_SOURCE_.
= = = = =

You should check if engine->queue.qlen > 0 before retry.

> +	goto out;
> +
> +req_err_1:
> +	if (enginectx->op.unprepare_request) {
> +		ret = enginectx->op.unprepare_request(engine, async_req);
> +		if (ret)
> +			dev_err(engine->dev, "failed to unprepare request\n");
> +	}
> +req_err_2:
> +	async_req->complete(async_req, ret);
> +	spin_lock_irqsave(&engine->queue_lock, flags);
> +	/*
> +	 * If unable to prepare or execute the request,
> +	 * decrease the number of concurrent requests
> +	 */
> +	engine->no_reqs--;
> +	goto retry;

You should check if engine->queue.qlen > 0 before retry.

>  out:
>  	spin_unlock_irqrestore(&engine->queue_lock, flags);
>  }
> @@ -386,15 +404,21 @@ int crypto_engine_stop(struct crypto_engine *engine)
>  EXPORT_SYMBOL_GPL(crypto_engine_stop);
>  
>  /**
> - * crypto_engine_alloc_init - allocate crypto hardware engine structure and
> - * initialize it.
> + * crypto_engine_alloc_init_and_set - allocate crypto hardware engine structure
> + * and initialize it by setting the maximum number of entries in the software
> + * crypto-engine queue and the maximum number of concurrent requests that can
> + * be executed at once.

= = = = =

_MATERIAL_.
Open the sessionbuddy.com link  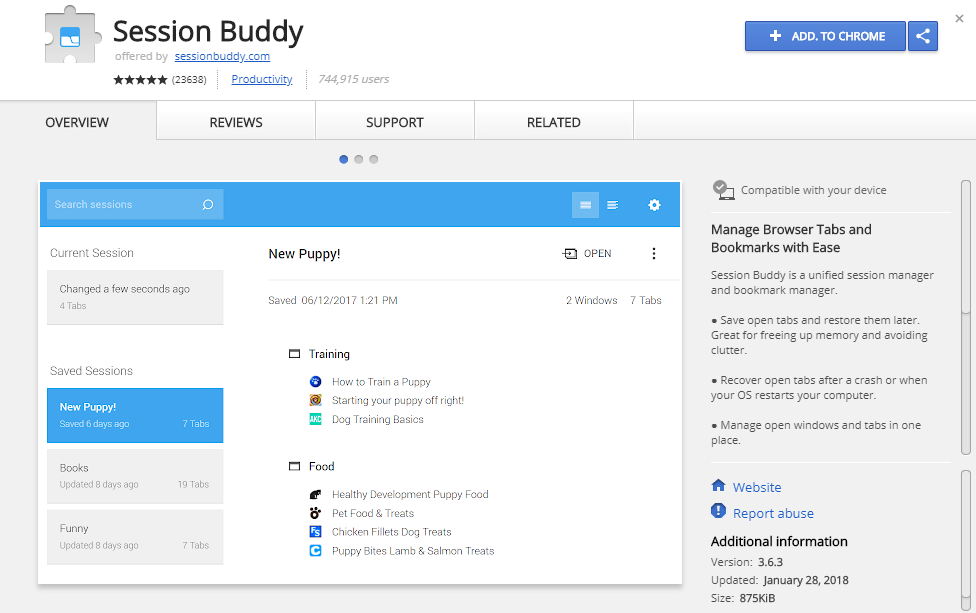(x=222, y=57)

= = = = =

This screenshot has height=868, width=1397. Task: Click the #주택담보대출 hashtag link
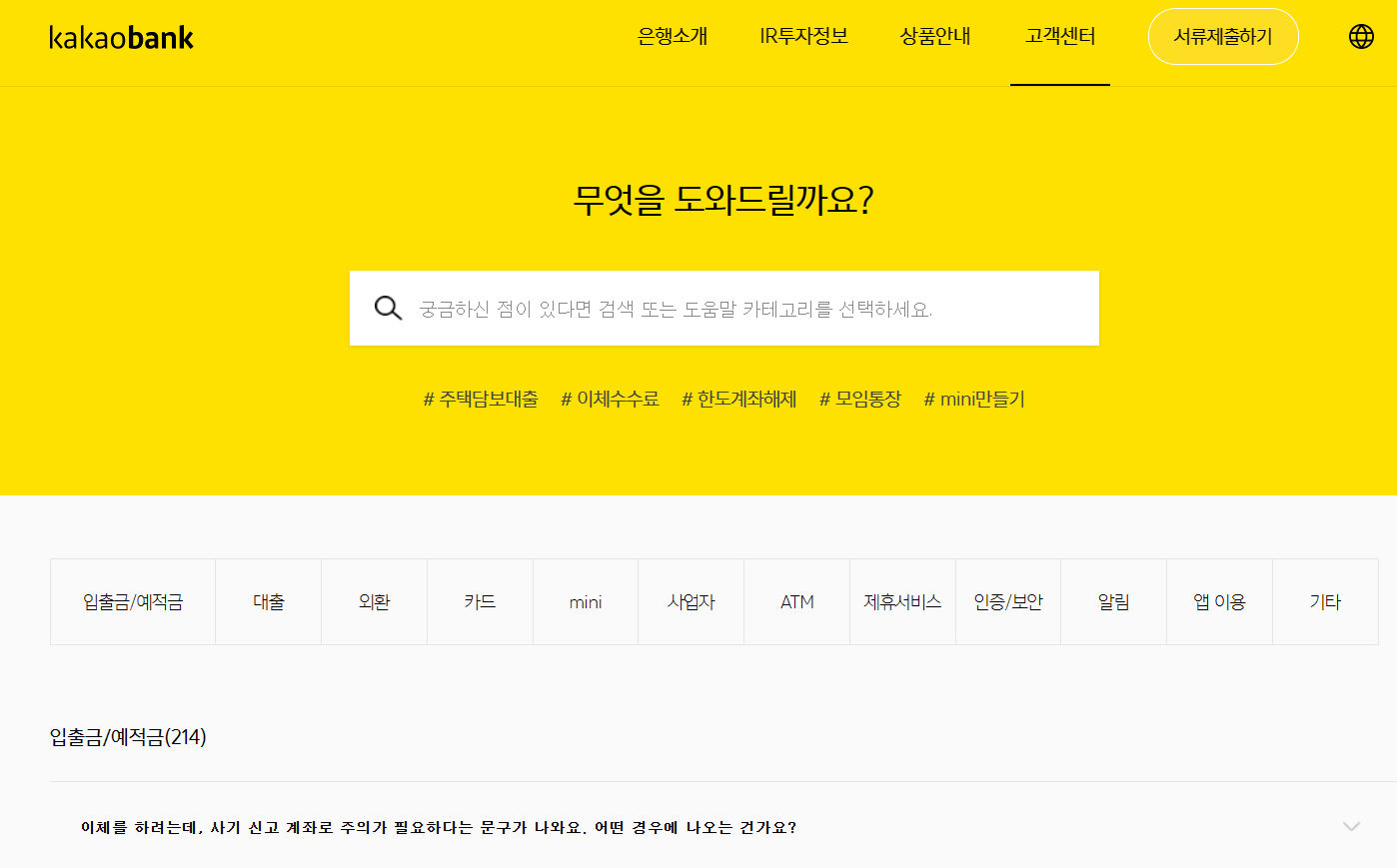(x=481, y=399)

= = = = =

_REQUIRED TASK 1_. In the crypto engine patch review, which field is decremented when a request cannot be prepared or executed?
_REQUIRED TASK 2_. Resume the crypto engine patch review, picking up directly after its final line.

_RESULT 1_. engine->no_reqs

_RESULT 2_.
>   * @dev: the device attached with one hardware engine
>   * @rt: whether this queue is set to run as a realtime task
> + * @max_no_reqs: maximum number of request that can be executed in parallel
> + * @qlen: maximum size of the crypto-engine queue
>   *
>   * This must be called from context that can sleep.
>   * Return: the crypto engine structure on success, else NULL.
>   */
> -struct crypto_engine *crypto_engine_alloc_init(struct device *dev, bool rt)
> +struct crypto_engine *crypto_engine_alloc_init_and_set(struct device *dev,
> +						       bool rt, int max_no_reqs,
> +						       int qlen)
>  {
>  	struct sched_param param = { .sched_priority = MAX_RT_PRIO / 2 };
>  	struct crypto_engine *engine;
> @@ -411,12 +435,13 @@ struct crypto_engine *crypto_engine_alloc_init(struct device *dev, bool rt)
>  	engine->running = false;
>  	engine->busy = false;
>  	engine->idling = false;
> -	engine->cur_req_prepared = false;
>  	engine->priv_data = dev;
>  	snprintf(engine->name, sizeof(engine->name),
>  		 "%s-engine", dev_name(dev));
> +	engine->max_no_reqs = max_no_reqs;
> +	engine->no_reqs = 0;
>  
> -	crypto_init_queue(&engine->queue, CRYPTO_ENGINE_MAX_QLEN);
> +	crypto_init_queue(&engine->queue, qlen);
>  	spin_lock_init(&engine->queue_lock);
>  
>  	engine->kworker = kthread_create_worker(0, "%s", engine->name);
> @@ -433,6 +458,23 @@ struct crypto_engine *crypto_engine_alloc_init(struct device *dev, bool rt)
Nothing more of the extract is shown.